▸ Aim of the task:
Search term "width": please copy every line of the records below that contains it.

***

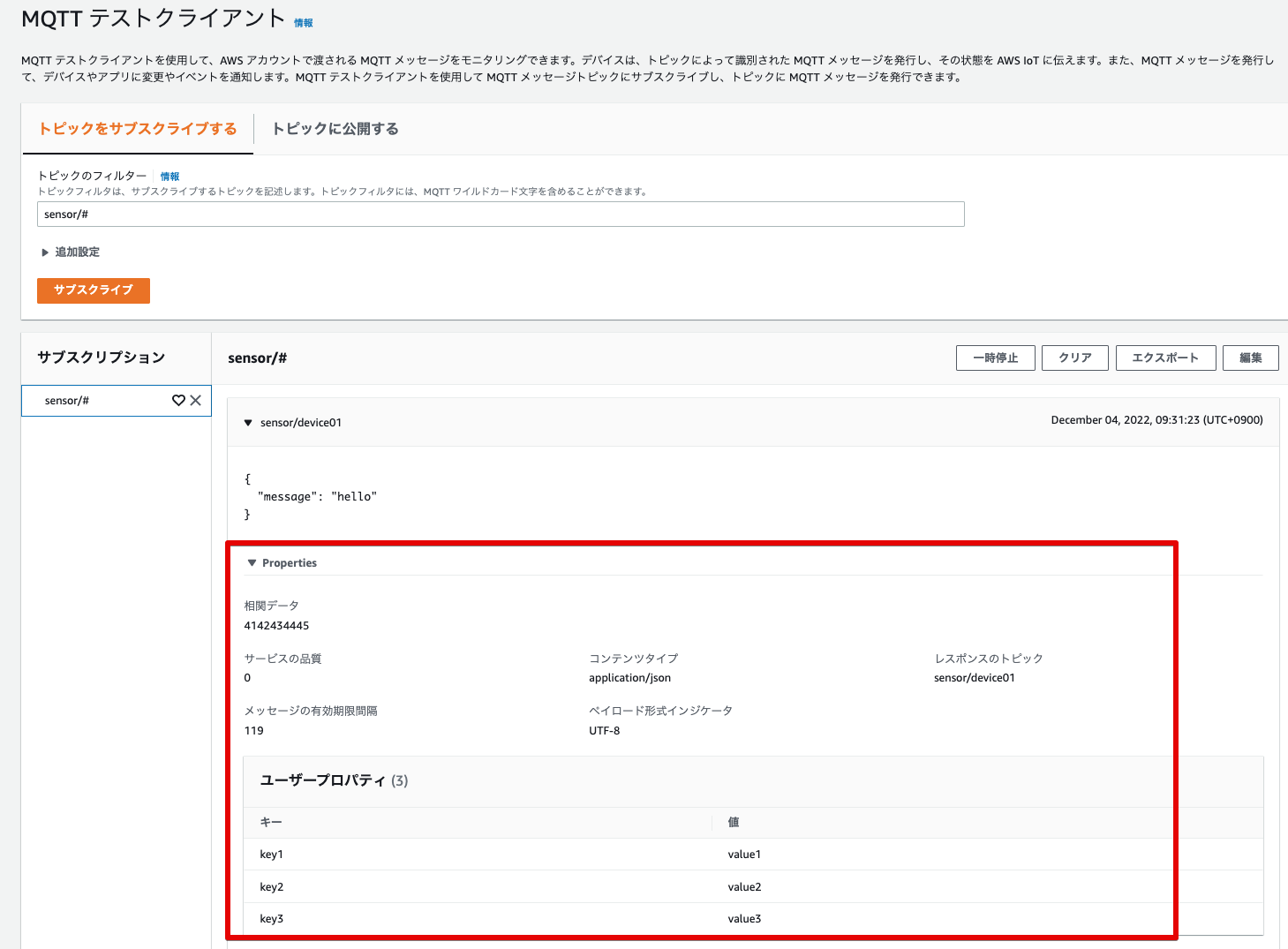
Task: Expand the 追加設定 section
Action: (77, 252)
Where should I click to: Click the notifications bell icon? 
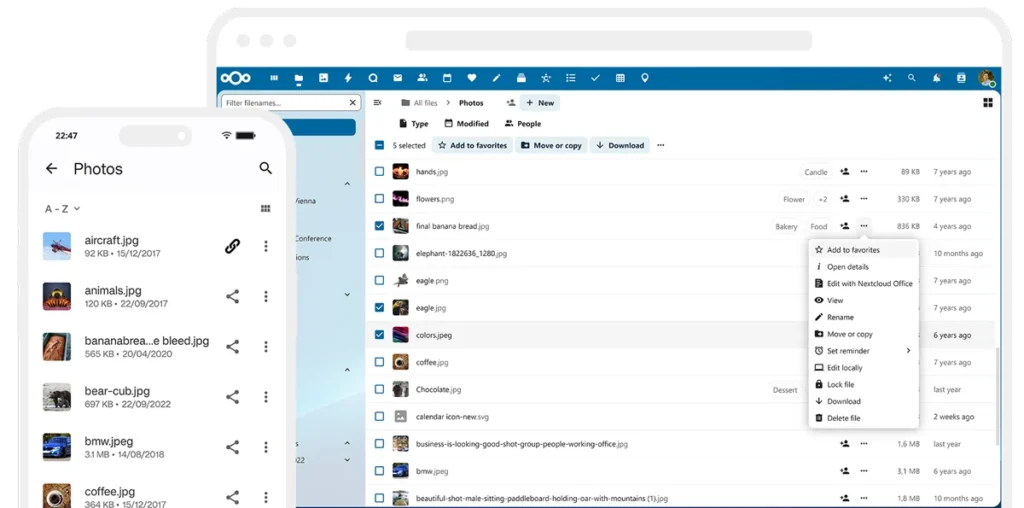click(x=936, y=78)
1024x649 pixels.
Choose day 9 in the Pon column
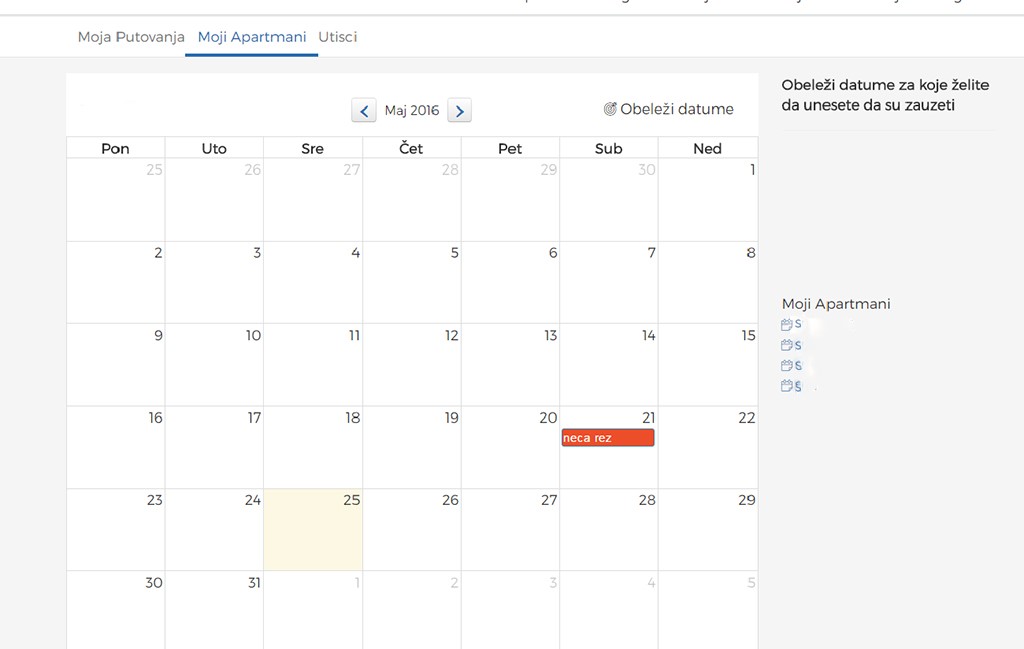[115, 364]
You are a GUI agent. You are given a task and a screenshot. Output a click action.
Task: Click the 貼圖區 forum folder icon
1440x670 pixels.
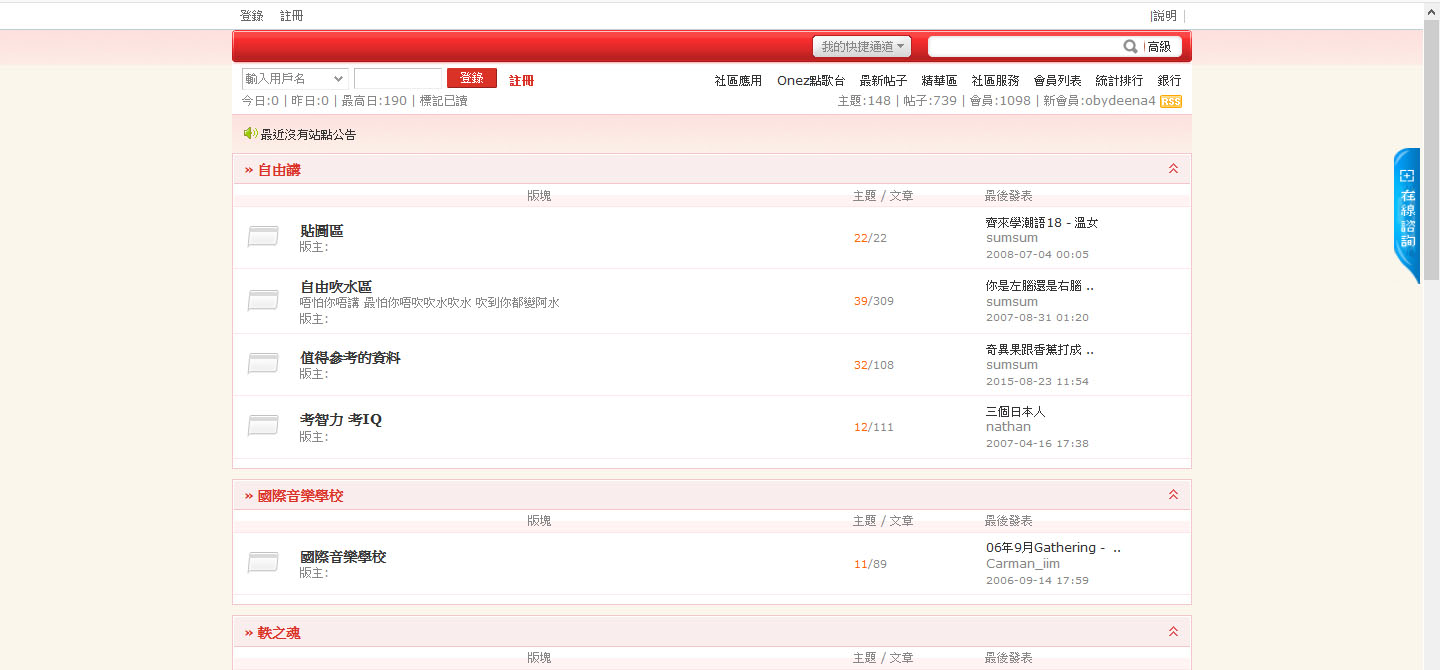coord(263,237)
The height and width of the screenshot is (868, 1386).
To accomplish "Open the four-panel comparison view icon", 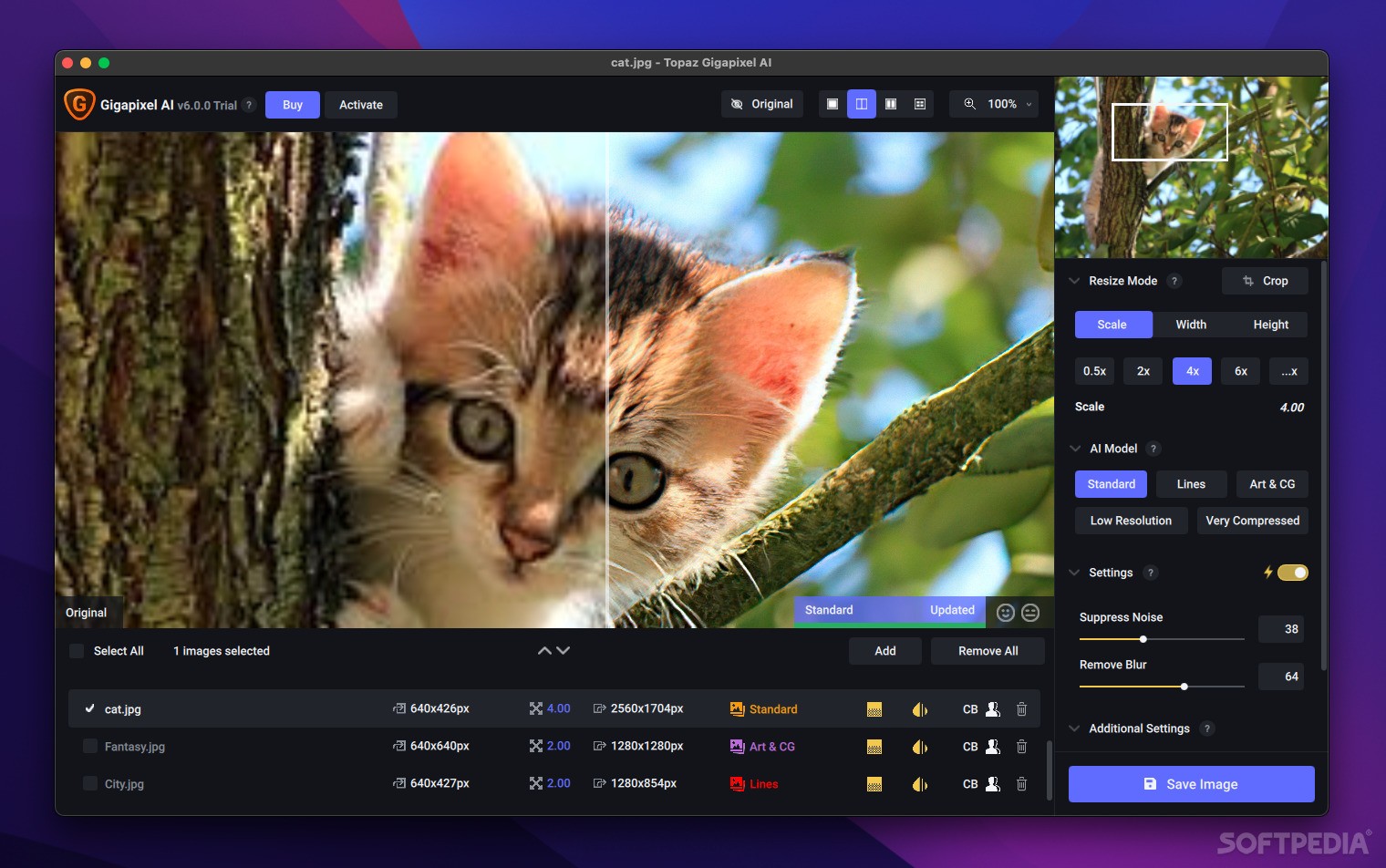I will click(x=920, y=104).
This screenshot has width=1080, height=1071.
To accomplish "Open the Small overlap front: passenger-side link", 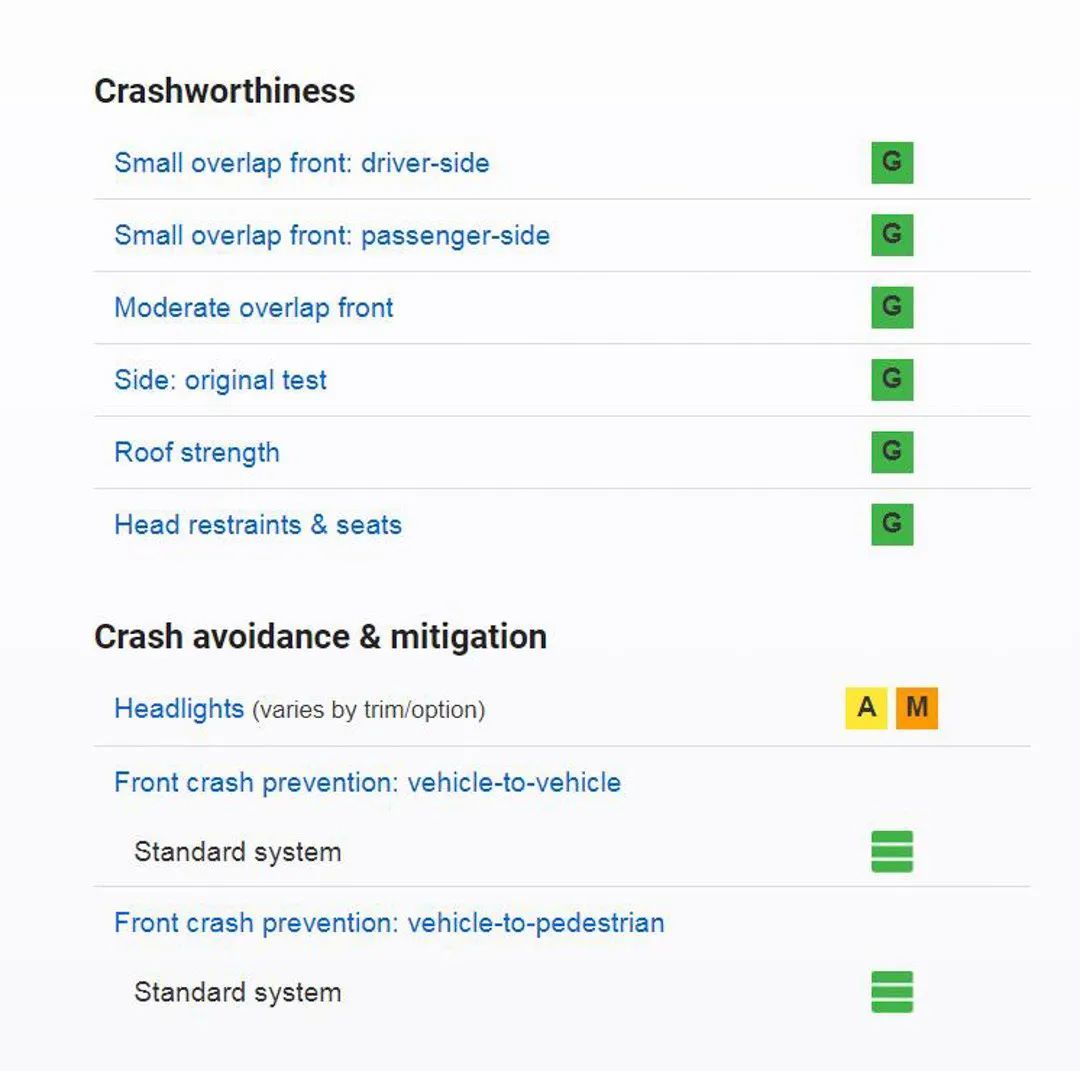I will (331, 236).
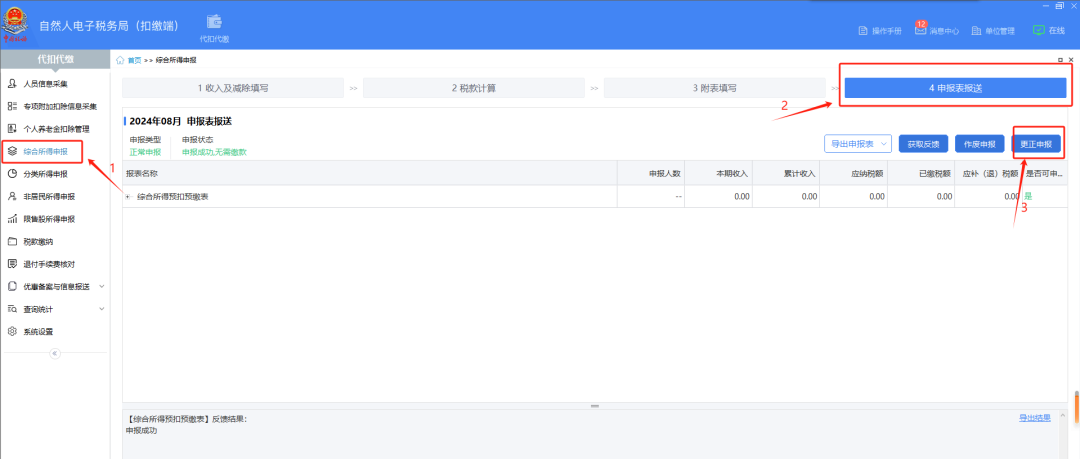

***

▸ Worked solution:
The height and width of the screenshot is (868, 1386).
This screenshot has width=1080, height=1071.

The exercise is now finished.